By 1858, the Conimicut Shoal was considered so dangerous that a beacon was erected there to warn vessels of the sunken rocks near the center of the bay between Rocky Point and Bristol. According to A Brief History of Lifesaving Stations by Mildred Santille Longo, this early warning device was washed away in 1860 and it was decided in Congress that a more substantial beacon should be erected. In 1868 a beacon or lighthouse built of granite was erected and in November of that year it was lighted. In the following year, Mrs. Longo’s history tells us that Ferdinand Healey was appointed lightkeeper. As there was no dwelling at the light, it seems that Healey had to make a dangerous one-mile rowboat trip to tend the light. To take care of this problem, a five-room house was built on the pier at the light. Unfortunately, this dwelling had a very short life as it was destroyed by heavy ice. The keeper at the time, Horace Arnold, and his son barely escaped with their lives. For a number of years, until 1890, the lighthouse keepers resided at Nyatt Point and rowed out to the lighthouse.

In 1882, the old granite tower was torn down and the present day, 3 story, cast-iron lighthouse was built with a 58 foot tower and rooms for a lighthouse keeper and his family. Until 1960, when the Conimicut Light became the last house in the United States to be electrified, the light was powered by kerosene. By 1966, the lighthouse was fully automated and has continued to be an active U.S. Coast Guard aid to navigation.
On September 29, 2004, the lighthouse was turned over to the City of Warwick. The Coast Guard will still maintain the lighthouse, but the City will have the opportunity to make it part of the Conimicut Point Park attraction. As it will be difficult for all to get to and view the lighthouse at the site, plans are being made to erect a number of kiosks in the park to enable all to view the history of the light and its interior via pictures.

This addition to the already beautiful park will make the 14 acre site even more popular and will attract visitors all year round. Ever since Conimicut Point was certified by the State of Rhode Island as a public site, constant changes and improvements have been made. In 1965, the state deeded the land to the city, which began work in the late 1960s to extend the beach area. In the 1980s, a roadway was added and the park was made easily accessible to all who want to enjoy the bay whether it be for bathing, fishing or just relaxing and enjoying the fresh sea breezes. Conimicut Point Park is one of Warwick’s most treasured summertime recreation areas. Residents and visitors from eight to eighty and beyond can and do come and enjoy this beautiful seaside facility.

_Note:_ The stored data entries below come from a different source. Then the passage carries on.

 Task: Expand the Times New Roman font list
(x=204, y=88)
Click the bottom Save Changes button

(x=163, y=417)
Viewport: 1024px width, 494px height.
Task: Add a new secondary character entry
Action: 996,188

The Conimicut Improvement Association
Thanks to many inspired Conimicut residents and sympathetic city administrations over the years, Conimicut has been one of the areas that has undergone a great renaissance since the 1980s. Much of this has been due to the hard work of members of the Conimicut Improvement Association. Led by the Rev. William G. Lover of the Woodbury Union Church, the Association was formed in December 1984 with the goal to improve the social, economic and environmental qualities of life in the village. Many of its goals have been met in partnership with the City of Warwick’s Office of Community Development. The village has seen new sidewalks, tree plantings, 19th century street lighting, logo street signs and many other positive accomplishments.

Today, Conimicut still retains the features that attracted many to ride the trolley line in the early 20th century and has other newer attractions as well.

lighthouse transferOne of the major attractions in the City of Warwick is the Conimicut Park and lighthouse. The lovely park has been a source of pride for Conimicut residents. On September 29, 2004, the ownership of the lighthouse was conveyed to the City of Warwick. T. Daniel Smith, of the Department of the Interior, and Stephen A. Perry, GSA administrator officially conveyed the lighthouse to Mayor Scott Avedisian and Council President Joseph Solomon. Now that the city owns the lighthouse, more attractions, such as kiosks telling the story of the lighthouse, will be added for historical interest.